— Problem requirements —
The entries should be restated word for word.

Source records:
• • •
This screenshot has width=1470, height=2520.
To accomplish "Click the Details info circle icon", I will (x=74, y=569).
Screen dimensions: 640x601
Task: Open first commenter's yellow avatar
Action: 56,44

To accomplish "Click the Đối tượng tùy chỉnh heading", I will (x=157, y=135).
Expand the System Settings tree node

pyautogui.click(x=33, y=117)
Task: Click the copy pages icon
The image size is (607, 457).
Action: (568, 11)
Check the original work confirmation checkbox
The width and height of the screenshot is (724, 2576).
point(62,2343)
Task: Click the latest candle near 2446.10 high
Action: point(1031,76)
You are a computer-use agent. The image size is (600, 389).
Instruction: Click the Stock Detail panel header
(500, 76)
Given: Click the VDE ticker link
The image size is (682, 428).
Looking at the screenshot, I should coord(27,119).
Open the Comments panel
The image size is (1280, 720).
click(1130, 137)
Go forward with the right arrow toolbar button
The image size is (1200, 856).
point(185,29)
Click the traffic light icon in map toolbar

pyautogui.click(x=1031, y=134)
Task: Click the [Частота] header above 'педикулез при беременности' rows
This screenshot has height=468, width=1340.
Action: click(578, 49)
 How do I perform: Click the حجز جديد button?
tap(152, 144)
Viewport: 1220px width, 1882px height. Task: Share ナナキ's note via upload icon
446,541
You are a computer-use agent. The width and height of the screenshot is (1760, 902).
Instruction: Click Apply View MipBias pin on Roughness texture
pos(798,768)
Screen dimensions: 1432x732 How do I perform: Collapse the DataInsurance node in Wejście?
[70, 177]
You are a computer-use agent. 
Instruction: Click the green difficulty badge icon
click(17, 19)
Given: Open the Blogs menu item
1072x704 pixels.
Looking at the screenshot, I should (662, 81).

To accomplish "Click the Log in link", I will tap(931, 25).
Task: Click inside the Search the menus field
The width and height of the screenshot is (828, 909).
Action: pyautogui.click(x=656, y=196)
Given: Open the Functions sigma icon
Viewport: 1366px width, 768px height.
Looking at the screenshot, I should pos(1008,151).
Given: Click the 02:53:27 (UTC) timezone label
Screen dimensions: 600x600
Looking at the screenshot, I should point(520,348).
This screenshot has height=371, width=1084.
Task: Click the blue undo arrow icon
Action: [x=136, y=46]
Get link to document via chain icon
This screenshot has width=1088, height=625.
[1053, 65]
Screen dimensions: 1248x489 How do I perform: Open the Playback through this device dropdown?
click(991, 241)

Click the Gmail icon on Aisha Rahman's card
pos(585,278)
• • •
— Answer to this problem —
This screenshot has width=1470, height=2520.
To accomplish "Click the Details info circle icon", I will (x=74, y=569).
Screen dimensions: 640x601
Task: Open first commenter's yellow avatar
Action: 56,44

To accomplish "Click the Đối tượng tùy chỉnh heading", I will (x=157, y=135).
Expand the System Settings tree node

pyautogui.click(x=33, y=117)
Task: Click the copy pages icon
The image size is (607, 457).
Action: (568, 11)
Check the original work confirmation checkbox
The width and height of the screenshot is (724, 2576).
point(62,2343)
Task: Click the latest candle near 2446.10 high
Action: point(1031,76)
You are a computer-use agent. The image size is (600, 389).
Instruction: Click the Stock Detail panel header
(500, 76)
Given: Click the VDE ticker link
The image size is (682, 428).
Looking at the screenshot, I should coord(27,119).
Open the Comments panel
The image size is (1280, 720).
click(1130, 137)
Go forward with the right arrow toolbar button
The image size is (1200, 856).
point(185,29)
Click the traffic light icon in map toolbar

pyautogui.click(x=1031, y=134)
Task: Click the [Частота] header above 'педикулез при беременности' rows
This screenshot has height=468, width=1340.
Action: click(578, 49)
 How do I perform: Click the حجز جديد button?
tap(152, 144)
Viewport: 1220px width, 1882px height. Task: Share ナナキ's note via upload icon
446,541
You are a computer-use agent. The width and height of the screenshot is (1760, 902).
Instruction: Click Apply View MipBias pin on Roughness texture
pos(798,768)
Screen dimensions: 1432x732 How do I perform: Collapse the DataInsurance node in Wejście?
[70, 177]
You are a computer-use agent. 
Instruction: Click the green difficulty badge icon
click(17, 19)
Given: Open the Blogs menu item
1072x704 pixels.
Looking at the screenshot, I should (662, 81).

To accomplish "Click the Log in link", I will tap(931, 25).
Task: Click inside the Search the menus field
The width and height of the screenshot is (828, 909).
Action: pyautogui.click(x=656, y=196)
Given: Open the Functions sigma icon
Viewport: 1366px width, 768px height.
Looking at the screenshot, I should pos(1008,151).
Given: Click the 02:53:27 (UTC) timezone label
Screen dimensions: 600x600
Looking at the screenshot, I should point(520,348).
This screenshot has height=371, width=1084.
Task: Click the blue undo arrow icon
Action: [x=136, y=46]
Get link to document via chain icon
This screenshot has width=1088, height=625.
[1053, 65]
Screen dimensions: 1248x489 How do I perform: Open the Playback through this device dropdown?
click(991, 241)

Click the Gmail icon on Aisha Rahman's card
pos(585,278)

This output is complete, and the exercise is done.